Inventory turns are very important to a distributor, says Robbins. “When we import tile, we try to buy enough inventory to last until the next container arrives. That is easier said than done. If the product doesn’t sell, we have to discount it to move it out. If the container is delayed at the factory or the port, then we have potential problems with our customers who are disappointed with us when we are out of stock.”

Barbara Vasquez, president of Vasquez Enterprises in Tempe, Arizona, believes the tile import business has changed significantly in just the four years since she joined her husband in the business. “Independent agents are less and less and factories are looking hard at the USA market and whether or not they can produce what is needed for the East coast and then the West coast, which is so different.”

Although Vasquez did not have previous experience buying tile from Turkey, she did have some experience with Turkish stone importers and in those cases did not always get what she expected. “If you are a small player in this market, you will not necessarily get the product you order.” After meeting with the tile companies, however, she believes their approach is “more professional.”

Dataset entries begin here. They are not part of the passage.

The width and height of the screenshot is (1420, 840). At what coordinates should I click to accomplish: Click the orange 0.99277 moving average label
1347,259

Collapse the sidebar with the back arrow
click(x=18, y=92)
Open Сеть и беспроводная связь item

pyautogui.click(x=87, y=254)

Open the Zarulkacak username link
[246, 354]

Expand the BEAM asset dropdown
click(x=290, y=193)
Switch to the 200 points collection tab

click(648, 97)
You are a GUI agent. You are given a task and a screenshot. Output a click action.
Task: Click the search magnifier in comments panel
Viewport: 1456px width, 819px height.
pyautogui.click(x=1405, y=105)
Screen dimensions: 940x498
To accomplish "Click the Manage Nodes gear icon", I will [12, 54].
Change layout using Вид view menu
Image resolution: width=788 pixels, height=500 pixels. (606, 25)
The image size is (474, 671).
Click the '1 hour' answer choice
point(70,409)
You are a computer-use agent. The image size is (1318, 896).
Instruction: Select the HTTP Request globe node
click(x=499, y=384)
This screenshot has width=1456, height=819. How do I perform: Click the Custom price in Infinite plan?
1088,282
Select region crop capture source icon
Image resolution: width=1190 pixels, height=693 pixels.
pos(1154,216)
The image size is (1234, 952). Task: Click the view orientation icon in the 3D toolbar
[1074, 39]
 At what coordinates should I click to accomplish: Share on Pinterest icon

Vasquez also does business with Egypt and China. Here also, she says, you are dealing with a different culture that indeed affects how the business is transacted. For example, says Vasquez, “You must make sure that they understand what you are saying and that they do not just say ‘yes’ to please you.”

Sometimes, the problems are the result of the way other countries view production. For example, they may not have warehouse procedures to indicate that production from the same “dye lot” is really coming from more than one day. In the US marketplace, the variations that would result from that could—and often do—impact a job. Another variation may come in the way some countries define porcelain. Once again, it’s important to know who you are dealing with.

The import business does vary from one part of the country to another, says Vasquez. What sells on the East Coast is not what sells on the West Coast or in the southwest. Transportation costs vary significantly from one end of the country to the other. Geography definitely plays a role. It’s simply easier to get Italian tile to New York and Chinese tile to California.

So what’s the key to making the most of your import business?

Robbins says that once a buyer has selected a vendor and a freight forwarder, the order process is fairly simple. But as with all lines—domestic and foreign—you have to do your homework and make sure the vendor is reputable, the landed price is what you expect, and the product is something that will sell once it arrives.

It’s growing a trusting relationship with whomever you deal with—agents, manufacturers, etc. Taking the time to get to know them, understanding their business model and working with it are important.

Schovan’s advice is straightforward and applies to any importing proposition. “I think you learn by doing. If you deal with American manufacturers, you can deal with European manufacturers. Make sure you are comfortable with the rep and that he is honest. Ask for references and take the time to call some of them. Even if you don’t know them personally, a phone call can save a lot of time and money. Find out how close their other customers are to you and who else has their lines in your state.”

Kotel agrees. “If I was asked to advise someone on buying internationally, the best advice I could give someone would be to handle the business the same way you handle any relationship. You usually get out what you put in. If you put in more than you get out, get out!”